By Ken Weiss and Anne Buchanan
People in general and researchers in particular need to be more than dismissively aware of these issues, but the conclusion that we still need to focus on single genes as causal of most disease, that is, do MuchMoreOfTheSame, which is an implication of the discussion, is not so obviously justified. we'll begin with our usual contrarian statement that the idea here is being overhyped as if it were new, but we know that except for its details it clearly is not, for reasons we'll also explain. That is important because presenting it as a major finding, and still focusing on single genes as being truly causal vs mistakenly identified, ignores what we think the deeper message needs to be.
The data come from a mega-project known as ExAC, a consortium of researchers sharing DNA sequences to document genetic variation and further understand disease causation, and now including data from approximately 60,000 individuals (in itself, rather small compared to the need for purpose). The data are primarily exome sequences, that is, from protein-coding regions of the human genome, not from whole genome sequences, again a major issue. We have no reason at all to critique the original paper itself, which is large, sophisticated, and carefully analyzed as far as we can tell; but the excess claims about its novelty are we think very much hyperbolized, and that needs to be explained.
Some of the obvious complicating issues
We know that a gene generally does not act alone. DNA in itself is basically inert. We've been and continue to be misled by examples of gene causation in which context and interactions don't really matter much, but that leads us still to cling to these as though they are the rule. This reinforces the yearning for causal simplicity and tractability. Essentially even this ExAC story, or its public announcements, doesn't properly acknowledge causal context and complexity because it is critiquing some simplistic single-gene inferences, and assuming that the problems are methodological rather than conceptual.

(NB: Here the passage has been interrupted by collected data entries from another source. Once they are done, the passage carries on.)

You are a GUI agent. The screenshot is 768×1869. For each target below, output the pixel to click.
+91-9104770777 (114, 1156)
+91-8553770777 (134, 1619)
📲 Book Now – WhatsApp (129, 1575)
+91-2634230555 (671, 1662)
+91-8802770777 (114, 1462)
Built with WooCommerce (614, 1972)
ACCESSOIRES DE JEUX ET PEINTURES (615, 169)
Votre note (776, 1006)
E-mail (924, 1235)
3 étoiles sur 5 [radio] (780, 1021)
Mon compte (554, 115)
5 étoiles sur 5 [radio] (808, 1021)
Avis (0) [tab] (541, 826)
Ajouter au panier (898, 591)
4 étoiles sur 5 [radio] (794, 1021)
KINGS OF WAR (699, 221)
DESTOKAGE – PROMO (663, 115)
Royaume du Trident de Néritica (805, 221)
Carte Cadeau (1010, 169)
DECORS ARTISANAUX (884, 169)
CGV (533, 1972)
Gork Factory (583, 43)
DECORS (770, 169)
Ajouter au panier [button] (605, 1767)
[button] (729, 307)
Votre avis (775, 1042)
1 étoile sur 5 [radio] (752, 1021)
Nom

There are many aspects of causal context that complicate the picture, that are not new and we're not making them up, but which the Bigger-than-Ever Data pleas don't address:
1. Current data are from blood-samples and that may not reflect the true constitutive genome because of early somatic mutation, and this will vary among study subjects,
2. Life-long exposure to local somatic mutation is not considered nor measured,
3. Epigenetic changes, especially local tissue-specific ones, are not included,
4. Environmental factors are not considered, and indeed would be hard to consider,
5. Non-Europeans, and even many Europeans are barely included, if at all, though this is beginning to be addressed,
6. Regulatory variation, which GWAS has convincingly shown is much more important to most traits than coding variation, is not included. Exome data have been treated naively by many investigators as if that is what is important, and exome-only data have been used a major excuse for Great Big Grants that can't find what we know is probably far more important,
7. Non-coding regions, non-regulatory RNA regions are not included in exome-only data,
8. A mutation may be causal in one context but not in others, in one family or population and not others, rendering the determination that it's a false discovery difficult,
9. Single gene analysis is still the basis of the new 'revelations', that is, the idea being hinted at that the 'causal' gene isn't really causal….but one implicit notion is that it was misidentified, which is perhaps sometimes true but probably not always so,
10. The new reports are presented in the news, at least, as if the gene is being exonerated of its putative ill effects. But that may not be the case, because if the regulatory regions near the mutated gene have no or little activity, the 'bad' gene may simply not be being expressed. Its coding sequence could falsely be assumed to be harmless,
11. Many aspects of this kind of work are dependent on statistical assumptions and subjective
cutoff values, a problem recently being openly recognized,
12. Bigger studies introduce all sorts of statistical 'noise', which can make something appear
causal or can weaken its actual apparent cause. Phenotypes can be measured in many ways,
but we know very well that this can be changeable and subjective (and phenotypes are not very
detailed in the initial ExAC database),
13. Early reports of strong genetic findings have well known upward bias in effect size, the
finder's curse that later work fails to confirm.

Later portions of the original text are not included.